§ **Exercise requirements**: Which junior ministers does the text on Indonesia's Second Working Cabinet list, and what portfolio does each hold?

The Second Working Cabinet, (), was an Indonesian
cabinet that served from 18 February 1960 until 6 March 1962, when President Sukarno reshuffled
it.

Composition

Cabinet Leadership
Prime Minister: Sukarno
First Minister: Djuanda Kartawidjaja
Deputy Prime Minister: Johannes Leimena

Core Cabinet Ministers
Minister of National Defense: Lt. Gen. Abdul Haris Nasution
Minister of Foreign Affairs: Subandrio
Minister of Home Affairs and Autonomy: Ipik Gandamana
Minister of Justice: Sahardjo
Minister of Finance I: Djuanda
Minister of Finance II: Notohamiprodjo
Minister of Production: Col. Suprajogi
Minister of Distribution: Johannes Leimena
Minister of Development: Chairul Saleh
Minister of Public Prosperity: Muljadi Djojomartono
Minister of Health: Col. Dr. Satrio
Minister of Education & Culture: Prijono
Minister of Religious Affairs: Wahib Wahab
Minister/Deputy Chairman of the People's Representative Council: Roeslan
Abdulgani
Minister/Chairman of the National Planning Agency Muhammad Yamin
Minister of Relations with the Legislature: W. J. Rumambi
Minister/Presidential Legal Adviser: Wirjono Prodjodikoro

Non-Core Cabinet Ministers

First Ministerial Section
Minister of Information: Maladi
Minister of Relations with Religious Scholars: Fatah Jasin
Minister of Manpower Mobilization: Sudibjo
Minister of Manpower Mobilization: Soedjono

National Security Ministry Section
Minister/Deputy Minister for National Defense: Maj. Gen. Hidajat
Minister/Chief-of-Staff of the Army: Gen. A. H. Nasution
Minister/Chief-of-Staff of the Navy: Com. R.E. Martadinata
Minister/Chief-of-Staff of the Air Force: Air Marshal S. Surjadarma
Minister/Chief of the National Police: Insp. Gen. Soekarno Djojonegoro
Deputy Minister of State for Veterans' Affairs: Col. Sambas Atmadinata
Minister/Attorney General: Gunawan

Production Ministry Section
Minister of Agriculture: Brig. Gen. Azis Saleh
Minister of Public Works and Power: Sardjono Dipokusumo
Minister of Labor: Ahem Erningpradja

Distribution Ministry Section
Minister of Land Transportation and Post, Telecommunications and Tourism: Maj. Gen. Djatikoesoemo
Junior Minister of Maritime Transportation: Abdul Mutalib Danuningrat
Junior Minister of Air Transportation: Colonel R. Iskander
Junior Minister of Trade: Arifin Harahap

Development Ministry Section
Minister of Basic Industries and Mining: Chairul Saleh
Minister of People's Industry: R. Suharto
Minister of Agrarian Affairs: Sadjarwo
Minister of Transmigration, Cooperatives & Development of Village Communities: Achmadi

Ministry Level Officials
Chairman of the State Apparatus Oversight Agency: Sultan Hamengkubuwana IX

Changes
 From 1 July 1960, Djuanda was no longer Finance Minister.

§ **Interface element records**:

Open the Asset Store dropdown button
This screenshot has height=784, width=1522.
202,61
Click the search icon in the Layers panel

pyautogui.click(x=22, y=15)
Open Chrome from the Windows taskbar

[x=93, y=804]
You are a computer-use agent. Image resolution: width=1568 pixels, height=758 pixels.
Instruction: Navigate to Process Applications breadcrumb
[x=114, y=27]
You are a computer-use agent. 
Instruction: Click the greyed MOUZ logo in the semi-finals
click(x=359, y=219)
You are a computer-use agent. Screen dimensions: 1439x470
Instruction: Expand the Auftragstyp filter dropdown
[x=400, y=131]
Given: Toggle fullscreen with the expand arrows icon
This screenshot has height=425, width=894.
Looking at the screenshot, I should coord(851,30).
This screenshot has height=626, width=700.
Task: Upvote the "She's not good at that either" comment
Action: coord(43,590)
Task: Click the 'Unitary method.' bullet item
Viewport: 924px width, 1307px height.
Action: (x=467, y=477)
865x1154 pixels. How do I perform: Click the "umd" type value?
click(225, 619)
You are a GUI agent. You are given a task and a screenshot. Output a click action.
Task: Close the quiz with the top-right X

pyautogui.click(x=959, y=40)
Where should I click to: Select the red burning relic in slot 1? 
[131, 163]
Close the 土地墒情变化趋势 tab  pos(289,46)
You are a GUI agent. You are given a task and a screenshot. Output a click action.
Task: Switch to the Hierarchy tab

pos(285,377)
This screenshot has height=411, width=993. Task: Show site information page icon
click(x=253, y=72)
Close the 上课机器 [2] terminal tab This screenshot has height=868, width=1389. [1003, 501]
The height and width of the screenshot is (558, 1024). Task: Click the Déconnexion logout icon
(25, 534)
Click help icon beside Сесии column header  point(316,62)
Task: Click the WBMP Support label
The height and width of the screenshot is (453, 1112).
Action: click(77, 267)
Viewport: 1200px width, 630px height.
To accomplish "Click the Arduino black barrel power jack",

§ **The completed task**:
- Abdul Mutalib Danuningrat: Junior Minister of Maritime Transportation
- Colonel R. Iskander: Junior Minister of Air Transportation
- Arifin Harahap: Junior Minister of Trade